By Ovunc Kutlu
NEW YORK (AA) – Global ratings agency Fitch Ratings downgraded Turkey's long-term foreign currency rating Friday to 'BB' from 'BB+' with a negative outlook.
Fitch said in a statement that it believes downside risks to macroeconomic stability have intensified due to a widening of the country’s current account deficit.
"In Fitch's opinion, economic policy credibility has deteriorated in recent months, and initial policy actions following elections in June have heightened uncertainty," it said.
The agency said it expects the current account deficit to widen to 6.1 percent of GDP in 2018 due to higher fuel prices and higher household consumption.

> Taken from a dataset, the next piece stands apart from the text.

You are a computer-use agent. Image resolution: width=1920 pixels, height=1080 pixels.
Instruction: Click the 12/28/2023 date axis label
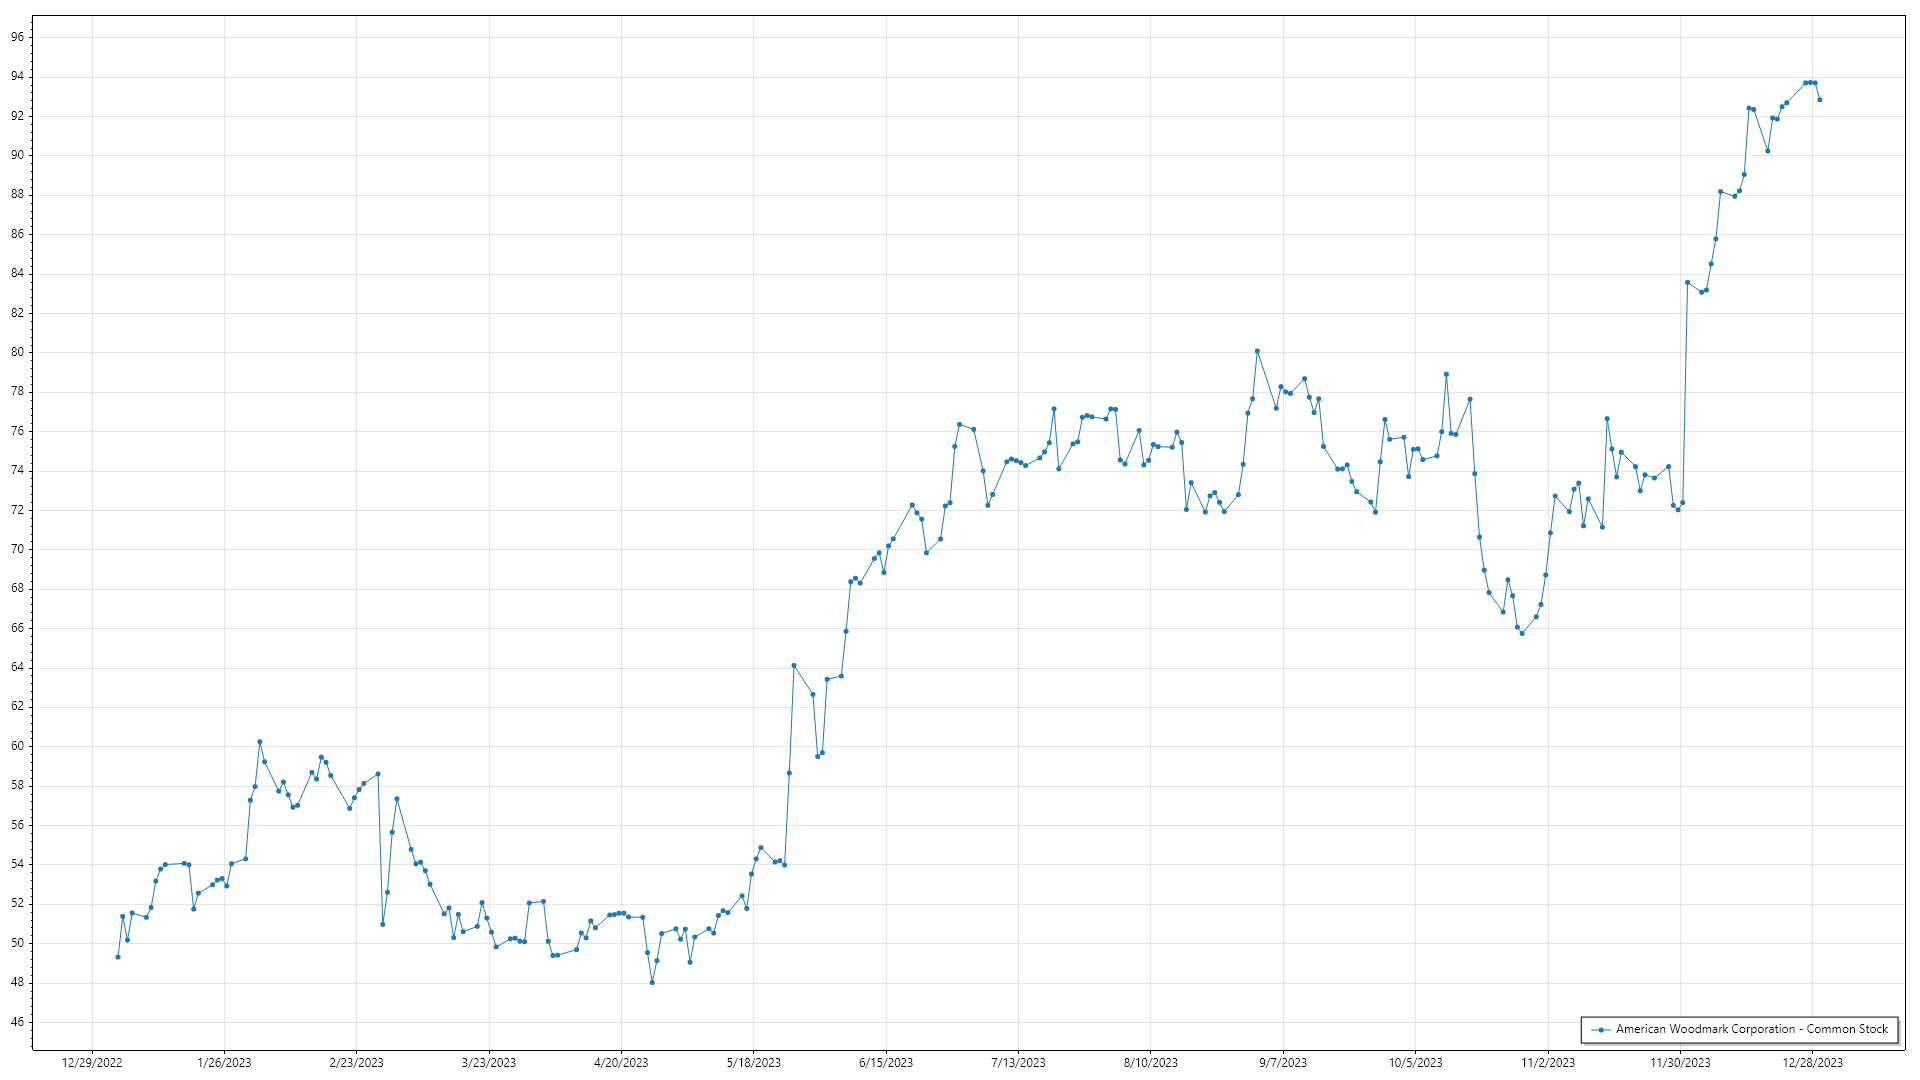[x=1813, y=1063]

"The fall in the lira, combined with Fitch's forecast of lower oil prices and the ongoing tourism recovery, will cause the deficit to narrow to 4.1 percent in 2019," the statement said.
Fitch said Turkey's large gross external financing requirement leaves it vulnerable to shocks.
The agency, however, said healthy external demand, a continued recovery in tourism, infrastructure spending and employment growth would support the economy.
The economy is forecast to grow by 4.5 percent in 2018 and 3.6 percent in 2019, according to Fitch.
"Turkey is a large and diversified economy with a vibrant private sector," the ratings agency said.